╭─ Dataset content
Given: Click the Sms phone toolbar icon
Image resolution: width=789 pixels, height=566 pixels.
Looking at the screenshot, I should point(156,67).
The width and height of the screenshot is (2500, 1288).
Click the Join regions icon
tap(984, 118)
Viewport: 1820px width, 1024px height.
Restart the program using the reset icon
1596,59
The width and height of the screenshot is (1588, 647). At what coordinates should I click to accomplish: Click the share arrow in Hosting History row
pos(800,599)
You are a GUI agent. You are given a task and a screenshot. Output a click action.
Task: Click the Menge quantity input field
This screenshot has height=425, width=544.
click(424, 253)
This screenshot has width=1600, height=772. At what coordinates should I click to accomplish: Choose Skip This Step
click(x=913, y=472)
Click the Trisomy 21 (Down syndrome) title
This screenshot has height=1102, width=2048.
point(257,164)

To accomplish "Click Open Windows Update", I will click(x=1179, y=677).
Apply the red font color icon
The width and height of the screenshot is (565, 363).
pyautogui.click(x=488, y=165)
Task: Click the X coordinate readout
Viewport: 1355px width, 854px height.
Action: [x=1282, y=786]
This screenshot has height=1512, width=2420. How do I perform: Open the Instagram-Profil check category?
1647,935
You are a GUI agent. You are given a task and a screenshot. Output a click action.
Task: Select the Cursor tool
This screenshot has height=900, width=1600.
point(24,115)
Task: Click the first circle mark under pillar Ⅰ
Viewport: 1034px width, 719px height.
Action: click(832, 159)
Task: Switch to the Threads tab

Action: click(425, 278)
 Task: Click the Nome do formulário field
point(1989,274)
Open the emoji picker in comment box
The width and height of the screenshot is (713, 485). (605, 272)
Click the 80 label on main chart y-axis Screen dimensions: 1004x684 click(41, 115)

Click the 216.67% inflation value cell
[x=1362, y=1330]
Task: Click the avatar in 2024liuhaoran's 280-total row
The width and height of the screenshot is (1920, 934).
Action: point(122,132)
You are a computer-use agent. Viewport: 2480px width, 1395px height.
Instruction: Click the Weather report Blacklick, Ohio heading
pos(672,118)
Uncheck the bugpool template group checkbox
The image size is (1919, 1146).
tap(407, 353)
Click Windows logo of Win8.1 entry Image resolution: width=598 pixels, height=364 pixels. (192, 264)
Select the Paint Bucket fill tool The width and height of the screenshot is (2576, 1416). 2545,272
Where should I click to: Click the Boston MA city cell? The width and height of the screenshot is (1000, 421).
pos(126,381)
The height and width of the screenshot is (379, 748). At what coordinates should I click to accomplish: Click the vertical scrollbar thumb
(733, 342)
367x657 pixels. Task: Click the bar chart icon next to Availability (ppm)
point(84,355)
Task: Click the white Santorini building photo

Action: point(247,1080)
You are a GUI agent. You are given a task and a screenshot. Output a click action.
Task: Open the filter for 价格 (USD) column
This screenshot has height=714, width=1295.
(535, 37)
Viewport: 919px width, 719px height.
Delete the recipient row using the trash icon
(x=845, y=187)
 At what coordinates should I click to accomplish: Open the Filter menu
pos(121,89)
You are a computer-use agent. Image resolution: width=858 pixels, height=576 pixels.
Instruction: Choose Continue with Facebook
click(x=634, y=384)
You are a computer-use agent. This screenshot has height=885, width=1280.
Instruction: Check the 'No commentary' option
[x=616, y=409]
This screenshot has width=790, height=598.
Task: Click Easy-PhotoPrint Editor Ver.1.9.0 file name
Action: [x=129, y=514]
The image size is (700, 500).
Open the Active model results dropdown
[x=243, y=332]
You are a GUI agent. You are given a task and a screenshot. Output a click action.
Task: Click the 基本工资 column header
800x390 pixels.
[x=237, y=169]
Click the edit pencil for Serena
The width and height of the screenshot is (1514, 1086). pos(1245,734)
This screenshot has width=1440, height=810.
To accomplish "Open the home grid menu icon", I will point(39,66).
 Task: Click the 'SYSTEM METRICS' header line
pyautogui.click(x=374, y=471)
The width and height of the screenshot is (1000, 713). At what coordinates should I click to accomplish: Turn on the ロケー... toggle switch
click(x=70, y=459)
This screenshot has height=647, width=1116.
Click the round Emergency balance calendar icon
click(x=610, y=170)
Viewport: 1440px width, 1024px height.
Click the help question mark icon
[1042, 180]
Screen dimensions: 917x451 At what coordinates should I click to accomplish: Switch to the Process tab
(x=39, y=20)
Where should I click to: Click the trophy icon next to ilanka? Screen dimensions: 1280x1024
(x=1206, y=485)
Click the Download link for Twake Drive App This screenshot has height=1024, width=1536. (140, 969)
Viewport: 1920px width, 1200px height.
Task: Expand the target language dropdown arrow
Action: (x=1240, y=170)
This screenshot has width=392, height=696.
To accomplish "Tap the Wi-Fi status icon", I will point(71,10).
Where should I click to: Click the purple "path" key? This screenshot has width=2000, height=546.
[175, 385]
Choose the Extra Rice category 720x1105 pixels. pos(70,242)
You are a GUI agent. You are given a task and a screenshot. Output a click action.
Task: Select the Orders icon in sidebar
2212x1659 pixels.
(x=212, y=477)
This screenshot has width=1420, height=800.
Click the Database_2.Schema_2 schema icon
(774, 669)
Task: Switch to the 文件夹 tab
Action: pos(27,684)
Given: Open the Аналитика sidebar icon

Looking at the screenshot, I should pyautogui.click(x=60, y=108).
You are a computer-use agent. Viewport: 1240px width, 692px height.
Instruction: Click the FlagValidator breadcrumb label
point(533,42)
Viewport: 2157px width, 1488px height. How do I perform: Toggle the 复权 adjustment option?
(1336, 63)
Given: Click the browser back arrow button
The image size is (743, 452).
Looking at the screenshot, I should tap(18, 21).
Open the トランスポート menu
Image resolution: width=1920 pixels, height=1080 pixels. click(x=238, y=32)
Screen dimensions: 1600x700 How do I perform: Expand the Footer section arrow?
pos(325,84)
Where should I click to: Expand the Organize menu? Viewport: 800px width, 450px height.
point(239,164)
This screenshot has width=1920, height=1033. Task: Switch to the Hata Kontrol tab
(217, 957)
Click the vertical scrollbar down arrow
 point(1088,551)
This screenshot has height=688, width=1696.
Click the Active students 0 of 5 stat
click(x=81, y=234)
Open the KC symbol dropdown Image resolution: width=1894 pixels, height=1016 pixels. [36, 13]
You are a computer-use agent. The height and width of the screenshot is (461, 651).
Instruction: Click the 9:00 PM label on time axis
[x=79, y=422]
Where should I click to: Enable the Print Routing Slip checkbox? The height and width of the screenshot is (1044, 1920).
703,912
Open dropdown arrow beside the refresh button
╰─
What to produce
Copy out the entire listing above, line for line, with no changes.

Full answer
Given: Click the Sms phone toolbar icon
Image resolution: width=789 pixels, height=566 pixels.
Looking at the screenshot, I should point(156,67).
The width and height of the screenshot is (2500, 1288).
Click the Join regions icon
tap(984, 118)
Viewport: 1820px width, 1024px height.
Restart the program using the reset icon
1596,59
The width and height of the screenshot is (1588, 647). At what coordinates should I click to accomplish: Click the share arrow in Hosting History row
pos(800,599)
You are a GUI agent. You are given a task and a screenshot. Output a click action.
Task: Click the Menge quantity input field
This screenshot has height=425, width=544.
click(424, 253)
This screenshot has width=1600, height=772. At what coordinates should I click to accomplish: Choose Skip This Step
click(x=913, y=472)
Click the Trisomy 21 (Down syndrome) title
This screenshot has height=1102, width=2048.
point(257,164)

To accomplish "Click Open Windows Update", I will click(x=1179, y=677).
Apply the red font color icon
The width and height of the screenshot is (565, 363).
pyautogui.click(x=488, y=165)
Task: Click the X coordinate readout
Viewport: 1355px width, 854px height.
Action: [x=1282, y=786]
This screenshot has height=1512, width=2420. How do I perform: Open the Instagram-Profil check category?
1647,935
You are a GUI agent. You are given a task and a screenshot. Output a click action.
Task: Select the Cursor tool
This screenshot has height=900, width=1600.
point(24,115)
Task: Click the first circle mark under pillar Ⅰ
Viewport: 1034px width, 719px height.
Action: click(832, 159)
Task: Switch to the Threads tab

Action: click(425, 278)
 Task: Click the Nome do formulário field
point(1989,274)
Open the emoji picker in comment box
The width and height of the screenshot is (713, 485). (605, 272)
Click the 80 label on main chart y-axis Screen dimensions: 1004x684 click(41, 115)

Click the 216.67% inflation value cell
[x=1362, y=1330]
Task: Click the avatar in 2024liuhaoran's 280-total row
The width and height of the screenshot is (1920, 934).
Action: point(122,132)
You are a computer-use agent. Viewport: 2480px width, 1395px height.
Instruction: Click the Weather report Blacklick, Ohio heading
pos(672,118)
Uncheck the bugpool template group checkbox
The image size is (1919, 1146).
tap(407, 353)
Click Windows logo of Win8.1 entry Image resolution: width=598 pixels, height=364 pixels. (192, 264)
Select the Paint Bucket fill tool The width and height of the screenshot is (2576, 1416). 2545,272
Where should I click to: Click the Boston MA city cell? The width and height of the screenshot is (1000, 421).
pos(126,381)
The height and width of the screenshot is (379, 748). At what coordinates should I click to accomplish: Click the vertical scrollbar thumb
(733, 342)
367x657 pixels. Task: Click the bar chart icon next to Availability (ppm)
point(84,355)
Task: Click the white Santorini building photo

Action: point(247,1080)
You are a GUI agent. You are given a task and a screenshot. Output a click action.
Task: Open the filter for 价格 (USD) column
This screenshot has height=714, width=1295.
(535, 37)
Viewport: 919px width, 719px height.
Delete the recipient row using the trash icon
(x=845, y=187)
 At what coordinates should I click to accomplish: Open the Filter menu
pos(121,89)
You are a computer-use agent. Image resolution: width=858 pixels, height=576 pixels.
Instruction: Choose Continue with Facebook
click(x=634, y=384)
You are a computer-use agent. This screenshot has height=885, width=1280.
Instruction: Check the 'No commentary' option
[x=616, y=409]
This screenshot has width=790, height=598.
Task: Click Easy-PhotoPrint Editor Ver.1.9.0 file name
Action: [x=129, y=514]
The image size is (700, 500).
Open the Active model results dropdown
[x=243, y=332]
You are a GUI agent. You are given a task and a screenshot. Output a click action.
Task: Click the 基本工资 column header
800x390 pixels.
[x=237, y=169]
Click the edit pencil for Serena
The width and height of the screenshot is (1514, 1086). pos(1245,734)
This screenshot has width=1440, height=810.
To accomplish "Open the home grid menu icon", I will point(39,66).
 Task: Click the 'SYSTEM METRICS' header line
pyautogui.click(x=374, y=471)
The width and height of the screenshot is (1000, 713). At what coordinates should I click to accomplish: Turn on the ロケー... toggle switch
click(x=70, y=459)
This screenshot has height=647, width=1116.
Click the round Emergency balance calendar icon
click(x=610, y=170)
Viewport: 1440px width, 1024px height.
Click the help question mark icon
[1042, 180]
Screen dimensions: 917x451 At what coordinates should I click to accomplish: Switch to the Process tab
(x=39, y=20)
Where should I click to: Click the trophy icon next to ilanka? Screen dimensions: 1280x1024
(x=1206, y=485)
Click the Download link for Twake Drive App This screenshot has height=1024, width=1536. (140, 969)
Viewport: 1920px width, 1200px height.
Task: Expand the target language dropdown arrow
Action: (x=1240, y=170)
This screenshot has width=392, height=696.
To accomplish "Tap the Wi-Fi status icon", I will point(71,10).
Where should I click to: Click the purple "path" key? This screenshot has width=2000, height=546.
[175, 385]
Choose the Extra Rice category 720x1105 pixels. pos(70,242)
You are a GUI agent. You are given a task and a screenshot. Output a click action.
Task: Select the Orders icon in sidebar
2212x1659 pixels.
(x=212, y=477)
This screenshot has width=1420, height=800.
Click the Database_2.Schema_2 schema icon
(774, 669)
Task: Switch to the 文件夹 tab
Action: pos(27,684)
Given: Open the Аналитика sidebar icon

Looking at the screenshot, I should pyautogui.click(x=60, y=108).
You are a computer-use agent. Viewport: 1240px width, 692px height.
Instruction: Click the FlagValidator breadcrumb label
point(533,42)
Viewport: 2157px width, 1488px height. How do I perform: Toggle the 复权 adjustment option?
(1336, 63)
Given: Click the browser back arrow button
The image size is (743, 452).
Looking at the screenshot, I should tap(18, 21).
Open the トランスポート menu
Image resolution: width=1920 pixels, height=1080 pixels. click(x=238, y=32)
Screen dimensions: 1600x700 How do I perform: Expand the Footer section arrow?
pos(325,84)
Where should I click to: Expand the Organize menu? Viewport: 800px width, 450px height.
point(239,164)
This screenshot has width=1920, height=1033. Task: Switch to the Hata Kontrol tab
(217, 957)
Click the vertical scrollbar down arrow
 point(1088,551)
This screenshot has height=688, width=1696.
Click the Active students 0 of 5 stat
click(x=81, y=234)
Open the KC symbol dropdown Image resolution: width=1894 pixels, height=1016 pixels. [36, 13]
You are a computer-use agent. The height and width of the screenshot is (461, 651).
Instruction: Click the 9:00 PM label on time axis
[x=79, y=422]
Where should I click to: Enable the Print Routing Slip checkbox? The height and width of the screenshot is (1044, 1920).
703,912
Open dropdown arrow beside the refresh button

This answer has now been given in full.